→ EXERCISE
Nothing should appear in the answer except the lines from the one with "This screenshot has height=571, width=1106." through the end of the listing below, transcribed exactly and without pictures.

→ DATA FOR THIS EXERCISE

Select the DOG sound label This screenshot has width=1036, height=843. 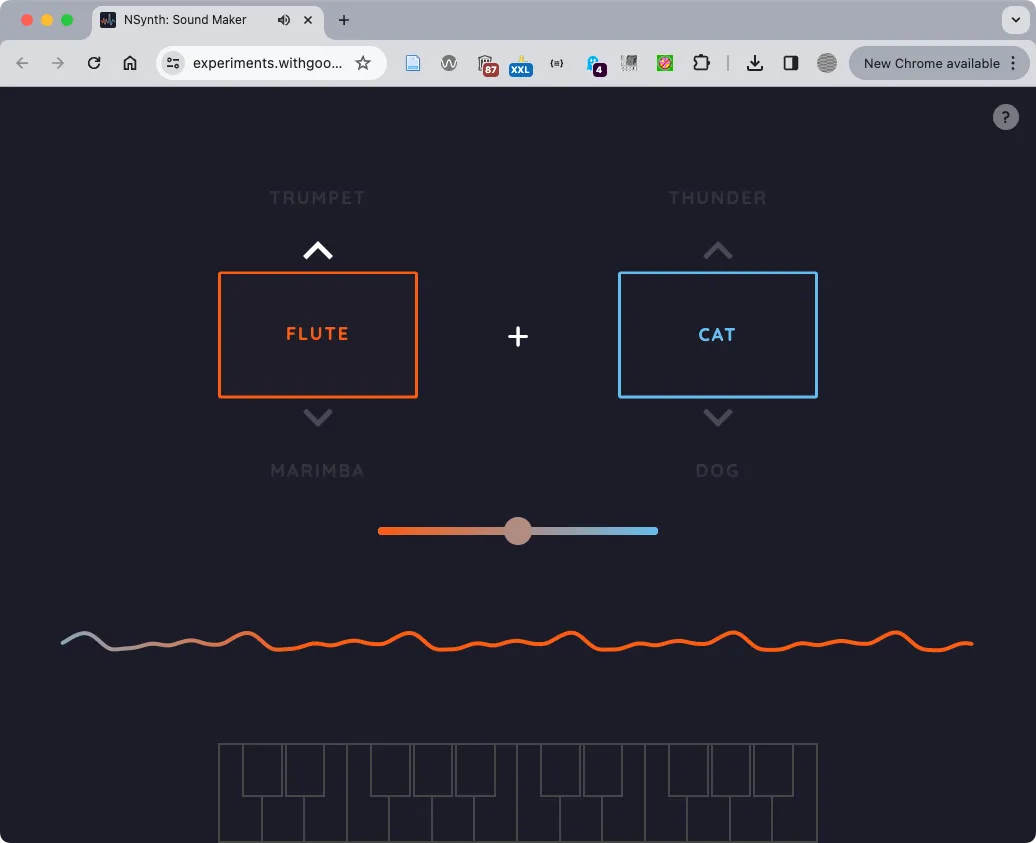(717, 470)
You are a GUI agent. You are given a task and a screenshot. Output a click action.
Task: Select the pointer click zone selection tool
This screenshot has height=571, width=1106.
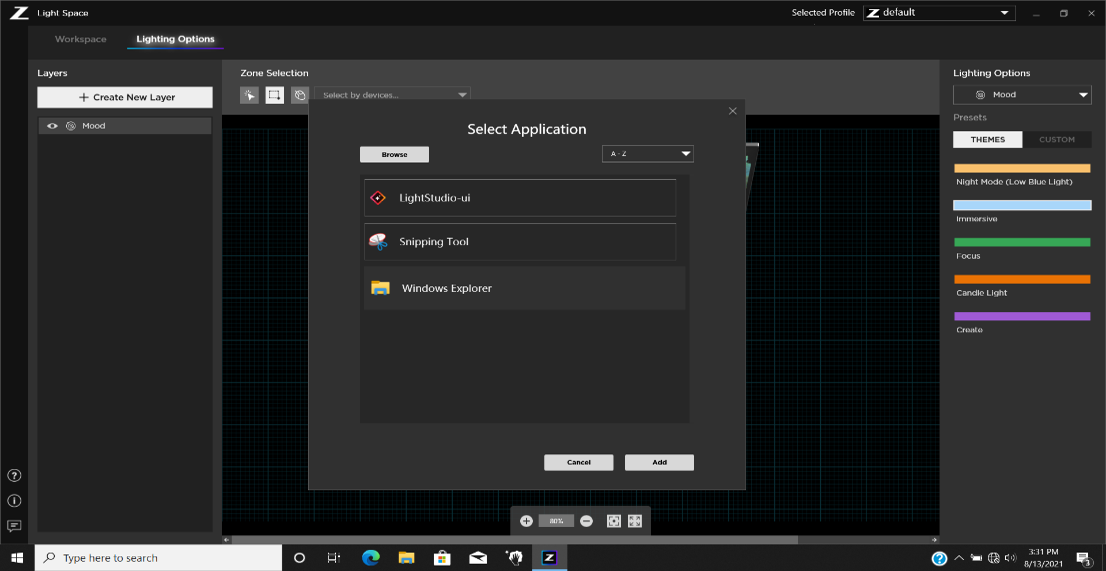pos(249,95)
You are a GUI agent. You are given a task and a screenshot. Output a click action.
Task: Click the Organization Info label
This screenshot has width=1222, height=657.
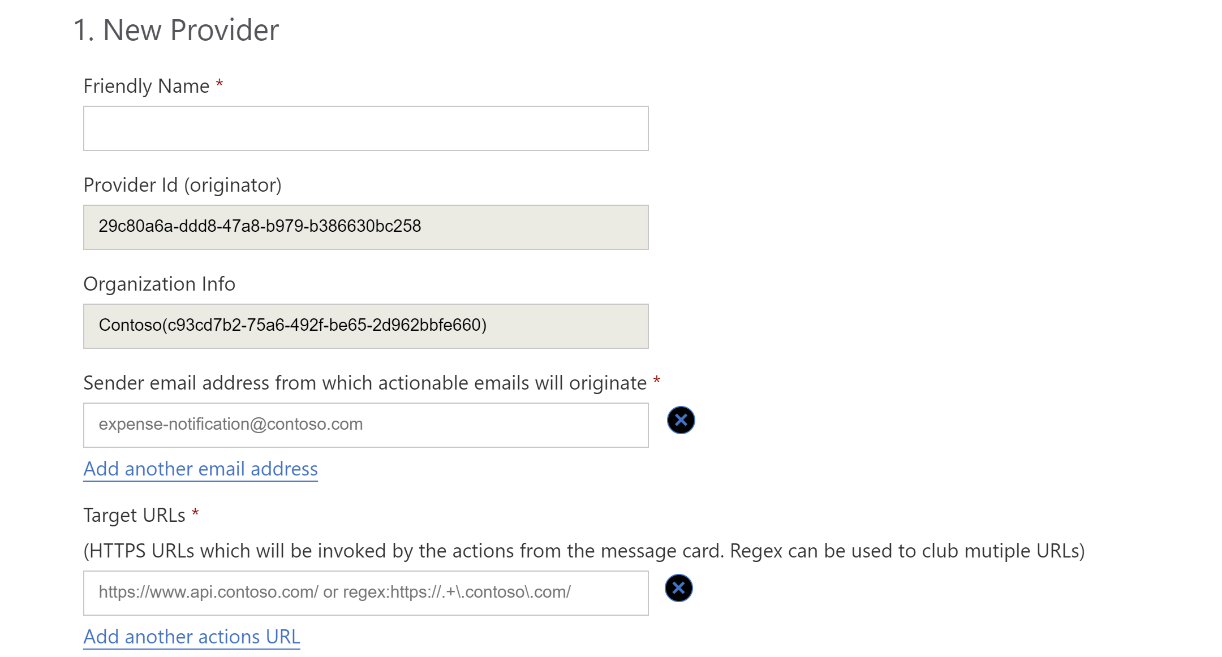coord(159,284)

→ YOUR SOLUTION
This screenshot has height=571, width=1106.
pos(249,95)
You are a GUI agent. You are given a task and a screenshot. Output a click action.
Task: Click the Organization Info label
This screenshot has width=1222, height=657.
coord(159,284)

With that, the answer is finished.